Increase the threshold to drop rows and columns.
Use other algorithms and try more parameters in the GridSearch.

There are many ways to improve this project few of them are , Eg. there are other ways to preprocess the data: choose another threshold for dropping rows and columns, choose different transformations for the columns, apply MinMax Scaler instead of Standard Scaler, impute data in another way.

Improvement of supervised model can be tested by using PCA dimensionality reduction.
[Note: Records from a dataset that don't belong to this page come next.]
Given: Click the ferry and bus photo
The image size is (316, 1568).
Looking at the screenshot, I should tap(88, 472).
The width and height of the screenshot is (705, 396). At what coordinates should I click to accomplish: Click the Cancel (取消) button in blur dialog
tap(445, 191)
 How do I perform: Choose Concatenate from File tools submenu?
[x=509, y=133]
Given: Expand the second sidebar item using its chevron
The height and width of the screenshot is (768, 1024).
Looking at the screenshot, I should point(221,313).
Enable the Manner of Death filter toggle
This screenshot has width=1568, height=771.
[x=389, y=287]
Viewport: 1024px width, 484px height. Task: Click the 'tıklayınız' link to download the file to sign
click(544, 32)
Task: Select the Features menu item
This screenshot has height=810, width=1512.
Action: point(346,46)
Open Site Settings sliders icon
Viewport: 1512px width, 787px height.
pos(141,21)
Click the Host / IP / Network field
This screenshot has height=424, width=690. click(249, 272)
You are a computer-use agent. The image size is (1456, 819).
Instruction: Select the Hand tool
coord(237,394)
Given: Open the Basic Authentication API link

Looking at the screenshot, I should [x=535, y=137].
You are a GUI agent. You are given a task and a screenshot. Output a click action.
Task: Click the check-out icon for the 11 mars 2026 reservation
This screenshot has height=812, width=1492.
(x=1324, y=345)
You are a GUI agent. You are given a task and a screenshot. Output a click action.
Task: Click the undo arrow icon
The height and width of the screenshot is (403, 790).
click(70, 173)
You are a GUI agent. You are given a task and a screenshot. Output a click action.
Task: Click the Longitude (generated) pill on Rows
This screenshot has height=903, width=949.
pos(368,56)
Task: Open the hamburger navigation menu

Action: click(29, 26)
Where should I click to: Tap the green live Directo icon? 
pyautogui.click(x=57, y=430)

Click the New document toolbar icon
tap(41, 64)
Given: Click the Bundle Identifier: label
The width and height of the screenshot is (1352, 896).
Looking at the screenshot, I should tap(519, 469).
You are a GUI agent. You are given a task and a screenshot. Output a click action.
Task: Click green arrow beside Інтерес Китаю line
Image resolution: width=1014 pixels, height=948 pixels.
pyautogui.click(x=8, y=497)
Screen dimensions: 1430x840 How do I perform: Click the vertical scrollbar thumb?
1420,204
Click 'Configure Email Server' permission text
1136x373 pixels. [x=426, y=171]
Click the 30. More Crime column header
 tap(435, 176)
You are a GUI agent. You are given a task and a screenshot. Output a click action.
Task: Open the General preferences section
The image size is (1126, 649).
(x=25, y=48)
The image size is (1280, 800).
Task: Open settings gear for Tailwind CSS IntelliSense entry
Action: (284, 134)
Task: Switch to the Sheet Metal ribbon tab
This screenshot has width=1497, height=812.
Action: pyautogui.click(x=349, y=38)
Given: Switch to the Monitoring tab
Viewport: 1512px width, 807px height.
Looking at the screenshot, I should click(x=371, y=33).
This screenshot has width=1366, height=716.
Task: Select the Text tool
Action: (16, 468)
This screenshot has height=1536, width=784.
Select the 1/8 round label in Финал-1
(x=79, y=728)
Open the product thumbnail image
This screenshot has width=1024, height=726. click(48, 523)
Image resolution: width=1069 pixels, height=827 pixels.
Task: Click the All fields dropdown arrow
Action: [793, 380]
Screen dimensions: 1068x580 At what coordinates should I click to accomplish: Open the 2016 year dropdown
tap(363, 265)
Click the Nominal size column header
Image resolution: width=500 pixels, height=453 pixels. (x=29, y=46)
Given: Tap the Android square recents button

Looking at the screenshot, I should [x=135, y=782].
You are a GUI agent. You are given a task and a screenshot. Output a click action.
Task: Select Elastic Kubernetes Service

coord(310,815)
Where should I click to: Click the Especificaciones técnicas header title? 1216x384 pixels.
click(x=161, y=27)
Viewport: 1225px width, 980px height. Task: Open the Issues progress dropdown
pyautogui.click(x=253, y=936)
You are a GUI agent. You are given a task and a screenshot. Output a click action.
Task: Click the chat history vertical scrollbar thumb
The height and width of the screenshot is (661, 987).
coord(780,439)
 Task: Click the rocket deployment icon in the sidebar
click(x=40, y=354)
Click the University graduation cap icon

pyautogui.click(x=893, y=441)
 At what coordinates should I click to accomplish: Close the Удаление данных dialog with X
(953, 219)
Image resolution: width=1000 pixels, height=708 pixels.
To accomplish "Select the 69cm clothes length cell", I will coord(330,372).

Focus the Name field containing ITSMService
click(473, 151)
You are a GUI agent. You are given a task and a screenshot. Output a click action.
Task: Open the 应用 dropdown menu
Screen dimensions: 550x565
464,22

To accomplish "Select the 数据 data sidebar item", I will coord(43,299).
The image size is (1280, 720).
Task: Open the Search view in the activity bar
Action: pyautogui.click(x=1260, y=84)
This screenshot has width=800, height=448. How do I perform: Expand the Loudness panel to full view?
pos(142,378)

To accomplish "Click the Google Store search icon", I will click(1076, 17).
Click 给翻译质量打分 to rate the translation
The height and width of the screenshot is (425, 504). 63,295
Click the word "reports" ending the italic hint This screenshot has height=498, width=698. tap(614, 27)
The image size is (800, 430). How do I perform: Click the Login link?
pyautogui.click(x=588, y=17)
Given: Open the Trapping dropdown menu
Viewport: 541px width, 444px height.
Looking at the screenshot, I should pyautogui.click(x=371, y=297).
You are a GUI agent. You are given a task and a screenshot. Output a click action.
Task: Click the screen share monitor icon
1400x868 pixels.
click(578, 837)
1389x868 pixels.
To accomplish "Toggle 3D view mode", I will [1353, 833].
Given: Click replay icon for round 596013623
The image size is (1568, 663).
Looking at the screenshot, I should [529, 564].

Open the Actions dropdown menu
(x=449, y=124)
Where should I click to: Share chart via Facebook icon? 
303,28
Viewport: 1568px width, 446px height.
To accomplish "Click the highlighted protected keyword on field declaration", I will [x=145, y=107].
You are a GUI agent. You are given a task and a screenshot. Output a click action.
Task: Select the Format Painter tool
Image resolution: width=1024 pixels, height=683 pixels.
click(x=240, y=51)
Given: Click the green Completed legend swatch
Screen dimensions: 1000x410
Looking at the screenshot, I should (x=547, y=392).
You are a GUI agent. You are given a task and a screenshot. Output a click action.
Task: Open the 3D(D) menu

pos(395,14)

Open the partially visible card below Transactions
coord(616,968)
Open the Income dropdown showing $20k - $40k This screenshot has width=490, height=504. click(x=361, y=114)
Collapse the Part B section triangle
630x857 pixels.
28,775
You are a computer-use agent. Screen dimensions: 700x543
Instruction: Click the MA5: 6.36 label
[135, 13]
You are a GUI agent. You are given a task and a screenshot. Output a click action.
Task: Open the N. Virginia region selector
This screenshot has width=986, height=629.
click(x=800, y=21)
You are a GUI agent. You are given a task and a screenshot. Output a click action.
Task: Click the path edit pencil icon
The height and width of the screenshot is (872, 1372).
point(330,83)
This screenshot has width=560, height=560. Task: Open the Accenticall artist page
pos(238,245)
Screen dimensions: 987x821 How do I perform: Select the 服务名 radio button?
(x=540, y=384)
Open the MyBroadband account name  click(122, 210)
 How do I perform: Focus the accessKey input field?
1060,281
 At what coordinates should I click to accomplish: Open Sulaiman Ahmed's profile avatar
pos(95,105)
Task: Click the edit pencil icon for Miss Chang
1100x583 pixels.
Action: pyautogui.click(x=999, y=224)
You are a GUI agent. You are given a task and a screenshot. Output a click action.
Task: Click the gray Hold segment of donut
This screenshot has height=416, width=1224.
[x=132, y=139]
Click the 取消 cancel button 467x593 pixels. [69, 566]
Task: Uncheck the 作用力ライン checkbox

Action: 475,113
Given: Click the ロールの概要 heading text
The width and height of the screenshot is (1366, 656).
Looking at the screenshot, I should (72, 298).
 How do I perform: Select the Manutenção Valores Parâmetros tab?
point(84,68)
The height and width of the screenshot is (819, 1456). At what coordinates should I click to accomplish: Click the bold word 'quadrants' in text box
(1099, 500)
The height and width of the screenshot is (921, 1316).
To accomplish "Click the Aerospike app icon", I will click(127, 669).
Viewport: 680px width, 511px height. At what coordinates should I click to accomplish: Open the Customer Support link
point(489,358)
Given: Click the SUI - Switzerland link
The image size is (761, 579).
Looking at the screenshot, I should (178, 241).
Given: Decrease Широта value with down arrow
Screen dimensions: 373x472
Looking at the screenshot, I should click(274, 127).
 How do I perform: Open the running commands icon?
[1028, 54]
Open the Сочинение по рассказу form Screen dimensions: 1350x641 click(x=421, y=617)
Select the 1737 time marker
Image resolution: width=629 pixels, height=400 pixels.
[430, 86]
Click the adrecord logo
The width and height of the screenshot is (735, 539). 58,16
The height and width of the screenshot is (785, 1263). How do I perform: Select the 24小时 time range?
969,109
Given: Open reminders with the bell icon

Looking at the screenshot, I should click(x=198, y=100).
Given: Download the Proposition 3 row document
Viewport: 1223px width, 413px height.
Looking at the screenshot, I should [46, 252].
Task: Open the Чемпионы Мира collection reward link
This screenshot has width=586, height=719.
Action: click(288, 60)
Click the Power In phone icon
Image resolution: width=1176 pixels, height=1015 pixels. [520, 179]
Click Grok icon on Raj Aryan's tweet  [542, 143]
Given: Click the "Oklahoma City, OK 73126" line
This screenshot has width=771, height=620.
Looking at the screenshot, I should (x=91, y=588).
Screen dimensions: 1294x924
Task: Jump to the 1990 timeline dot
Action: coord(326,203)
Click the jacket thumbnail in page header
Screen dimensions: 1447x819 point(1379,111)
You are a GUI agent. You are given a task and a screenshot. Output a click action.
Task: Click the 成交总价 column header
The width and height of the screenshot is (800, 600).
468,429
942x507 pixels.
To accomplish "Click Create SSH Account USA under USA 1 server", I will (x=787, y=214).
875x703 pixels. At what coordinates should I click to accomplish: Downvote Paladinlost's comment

We could also choose attributes that have the most difference in clustering for overrepresented and underrepresented data and build supervised model using only these attributes.

Conclusion

This real life demographic data provided by Arvato Financials, gave me the chance to create segmentation of customers and I was able able to identify key features that will help identify customers for the company.

Principal Components Analysis (PCA) and K-means clustering are used to create the demographic segmentation report to compare customer data and general population data.

During the supervised learning, due to highly imbalanced data, StratifiedKFold method is applied to split the train-test dataset, then the Gradient Boosting Classifier is used to predict customer’s responses based on demographical data. For mode details click here.

Finally, I would like to thank Udacity and Arvato for this real-world learning opportunity! I have learned a lot and I will continue my learning process and obtain the skills needed to become a data scientist.